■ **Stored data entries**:

────────

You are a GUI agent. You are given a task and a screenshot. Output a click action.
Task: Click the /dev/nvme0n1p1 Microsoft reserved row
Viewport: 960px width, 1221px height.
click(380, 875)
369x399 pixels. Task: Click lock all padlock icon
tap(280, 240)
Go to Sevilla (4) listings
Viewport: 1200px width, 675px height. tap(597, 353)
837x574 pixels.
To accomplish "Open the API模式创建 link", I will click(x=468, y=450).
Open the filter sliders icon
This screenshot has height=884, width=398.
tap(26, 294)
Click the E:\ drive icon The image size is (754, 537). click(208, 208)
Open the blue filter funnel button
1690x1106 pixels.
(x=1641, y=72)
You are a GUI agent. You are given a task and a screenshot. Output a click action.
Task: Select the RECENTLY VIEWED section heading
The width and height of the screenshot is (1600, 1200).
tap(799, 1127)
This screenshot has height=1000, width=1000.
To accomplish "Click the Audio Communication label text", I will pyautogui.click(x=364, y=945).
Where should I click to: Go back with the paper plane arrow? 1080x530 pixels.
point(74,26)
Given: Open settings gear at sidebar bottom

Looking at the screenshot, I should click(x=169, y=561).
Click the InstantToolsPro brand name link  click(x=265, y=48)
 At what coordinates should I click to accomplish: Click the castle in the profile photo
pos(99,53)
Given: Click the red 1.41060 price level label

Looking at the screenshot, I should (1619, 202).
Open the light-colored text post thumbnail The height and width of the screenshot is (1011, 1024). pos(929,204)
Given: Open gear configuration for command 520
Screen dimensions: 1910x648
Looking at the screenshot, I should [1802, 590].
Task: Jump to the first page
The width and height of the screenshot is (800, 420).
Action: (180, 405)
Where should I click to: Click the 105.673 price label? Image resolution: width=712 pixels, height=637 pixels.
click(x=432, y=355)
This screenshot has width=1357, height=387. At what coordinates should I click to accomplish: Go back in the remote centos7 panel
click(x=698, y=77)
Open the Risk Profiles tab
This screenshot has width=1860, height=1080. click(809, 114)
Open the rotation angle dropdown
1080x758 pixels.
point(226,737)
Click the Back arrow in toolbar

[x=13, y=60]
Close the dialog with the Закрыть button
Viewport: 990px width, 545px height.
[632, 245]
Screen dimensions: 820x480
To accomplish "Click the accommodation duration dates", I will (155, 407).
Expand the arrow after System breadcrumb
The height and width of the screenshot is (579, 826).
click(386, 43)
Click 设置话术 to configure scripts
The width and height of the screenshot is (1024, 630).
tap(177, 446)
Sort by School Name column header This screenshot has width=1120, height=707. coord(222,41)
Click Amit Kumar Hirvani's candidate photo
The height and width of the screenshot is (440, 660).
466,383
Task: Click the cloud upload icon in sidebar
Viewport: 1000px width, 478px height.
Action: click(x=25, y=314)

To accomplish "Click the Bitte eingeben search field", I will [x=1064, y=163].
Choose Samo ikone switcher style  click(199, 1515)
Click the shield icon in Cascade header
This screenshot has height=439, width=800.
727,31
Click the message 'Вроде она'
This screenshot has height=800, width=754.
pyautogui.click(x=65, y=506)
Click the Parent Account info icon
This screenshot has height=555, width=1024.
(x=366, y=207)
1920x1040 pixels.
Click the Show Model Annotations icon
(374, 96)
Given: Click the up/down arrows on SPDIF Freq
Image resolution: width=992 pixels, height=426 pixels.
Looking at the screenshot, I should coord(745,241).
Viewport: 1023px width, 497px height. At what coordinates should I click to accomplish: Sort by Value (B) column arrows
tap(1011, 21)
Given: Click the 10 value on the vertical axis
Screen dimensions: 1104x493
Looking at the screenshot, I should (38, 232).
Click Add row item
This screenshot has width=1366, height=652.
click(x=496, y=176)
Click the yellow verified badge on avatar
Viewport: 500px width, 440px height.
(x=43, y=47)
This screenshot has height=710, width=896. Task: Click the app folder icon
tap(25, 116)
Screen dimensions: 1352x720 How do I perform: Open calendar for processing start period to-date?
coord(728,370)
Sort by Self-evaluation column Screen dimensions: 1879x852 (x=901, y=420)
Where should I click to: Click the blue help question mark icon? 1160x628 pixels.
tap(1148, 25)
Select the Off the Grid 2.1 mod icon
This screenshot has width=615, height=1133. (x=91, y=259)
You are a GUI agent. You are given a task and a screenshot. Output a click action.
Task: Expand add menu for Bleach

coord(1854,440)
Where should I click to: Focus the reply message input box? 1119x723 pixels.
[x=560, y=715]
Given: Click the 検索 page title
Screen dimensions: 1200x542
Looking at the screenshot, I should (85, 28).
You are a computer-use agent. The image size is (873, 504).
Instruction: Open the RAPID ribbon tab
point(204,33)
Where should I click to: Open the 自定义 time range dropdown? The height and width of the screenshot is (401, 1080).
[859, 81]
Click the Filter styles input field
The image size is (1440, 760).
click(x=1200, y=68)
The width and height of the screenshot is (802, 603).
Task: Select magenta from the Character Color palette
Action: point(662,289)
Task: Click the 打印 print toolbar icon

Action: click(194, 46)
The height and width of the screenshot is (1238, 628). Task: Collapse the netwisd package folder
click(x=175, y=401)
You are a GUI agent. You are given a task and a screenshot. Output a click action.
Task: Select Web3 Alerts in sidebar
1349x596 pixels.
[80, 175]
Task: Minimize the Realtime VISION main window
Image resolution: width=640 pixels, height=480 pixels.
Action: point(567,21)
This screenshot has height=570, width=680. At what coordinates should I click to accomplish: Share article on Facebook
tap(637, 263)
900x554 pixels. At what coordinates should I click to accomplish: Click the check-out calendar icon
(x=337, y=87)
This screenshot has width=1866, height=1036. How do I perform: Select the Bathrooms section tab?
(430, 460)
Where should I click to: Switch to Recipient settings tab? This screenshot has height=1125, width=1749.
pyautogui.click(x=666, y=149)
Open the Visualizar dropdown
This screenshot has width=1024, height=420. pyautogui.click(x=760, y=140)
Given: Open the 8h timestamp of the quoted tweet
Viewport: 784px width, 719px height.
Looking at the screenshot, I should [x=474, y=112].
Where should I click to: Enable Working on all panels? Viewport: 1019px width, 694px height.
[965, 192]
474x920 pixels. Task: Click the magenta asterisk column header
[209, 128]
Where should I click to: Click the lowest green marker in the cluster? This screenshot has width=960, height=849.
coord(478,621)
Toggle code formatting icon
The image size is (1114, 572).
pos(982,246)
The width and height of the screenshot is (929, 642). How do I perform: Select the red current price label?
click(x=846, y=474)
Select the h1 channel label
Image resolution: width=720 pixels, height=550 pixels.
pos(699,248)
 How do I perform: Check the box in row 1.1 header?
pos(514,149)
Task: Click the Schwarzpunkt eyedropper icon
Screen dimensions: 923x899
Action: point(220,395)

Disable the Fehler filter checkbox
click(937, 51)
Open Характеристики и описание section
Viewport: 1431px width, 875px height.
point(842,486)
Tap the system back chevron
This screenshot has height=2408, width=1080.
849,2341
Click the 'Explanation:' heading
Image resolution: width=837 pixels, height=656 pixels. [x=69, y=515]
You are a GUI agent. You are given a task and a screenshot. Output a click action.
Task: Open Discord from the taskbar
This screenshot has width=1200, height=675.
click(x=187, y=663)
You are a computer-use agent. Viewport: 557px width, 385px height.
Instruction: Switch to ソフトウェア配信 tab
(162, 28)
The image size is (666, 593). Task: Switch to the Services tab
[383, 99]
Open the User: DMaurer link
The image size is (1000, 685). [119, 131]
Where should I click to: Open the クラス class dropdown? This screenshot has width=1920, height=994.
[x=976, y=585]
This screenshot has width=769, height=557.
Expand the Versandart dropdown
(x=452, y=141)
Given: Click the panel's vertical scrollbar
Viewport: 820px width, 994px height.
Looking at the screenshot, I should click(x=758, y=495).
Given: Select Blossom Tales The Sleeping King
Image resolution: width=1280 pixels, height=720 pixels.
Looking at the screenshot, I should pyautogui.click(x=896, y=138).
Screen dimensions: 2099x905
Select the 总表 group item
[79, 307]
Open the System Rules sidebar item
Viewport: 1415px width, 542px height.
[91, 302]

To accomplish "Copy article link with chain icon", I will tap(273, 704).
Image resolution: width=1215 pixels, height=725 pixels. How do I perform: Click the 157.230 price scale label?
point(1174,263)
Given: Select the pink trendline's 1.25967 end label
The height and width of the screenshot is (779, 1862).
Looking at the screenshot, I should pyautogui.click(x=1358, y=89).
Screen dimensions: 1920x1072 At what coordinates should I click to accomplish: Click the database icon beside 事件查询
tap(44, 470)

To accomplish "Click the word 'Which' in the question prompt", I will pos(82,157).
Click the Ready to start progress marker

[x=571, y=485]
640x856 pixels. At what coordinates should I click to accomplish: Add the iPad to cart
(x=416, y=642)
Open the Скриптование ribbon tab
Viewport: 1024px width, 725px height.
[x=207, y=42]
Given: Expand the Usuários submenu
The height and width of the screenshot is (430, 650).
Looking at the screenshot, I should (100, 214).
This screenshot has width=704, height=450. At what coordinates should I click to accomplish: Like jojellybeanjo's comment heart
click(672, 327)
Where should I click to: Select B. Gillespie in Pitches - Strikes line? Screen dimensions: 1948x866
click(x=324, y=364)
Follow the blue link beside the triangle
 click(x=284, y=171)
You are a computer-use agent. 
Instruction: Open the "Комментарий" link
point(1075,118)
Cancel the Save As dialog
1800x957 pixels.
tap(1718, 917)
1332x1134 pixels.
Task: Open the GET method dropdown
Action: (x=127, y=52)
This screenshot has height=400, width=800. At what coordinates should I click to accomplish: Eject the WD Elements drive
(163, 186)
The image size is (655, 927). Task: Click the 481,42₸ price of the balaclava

────────

■ **PROBLEM TO SOLVE**:
All lines that hold the word "page" should be copied from the data.

■ **TASK RESULT**:
Task: Jump to the first page
Given: Click the 検索 page title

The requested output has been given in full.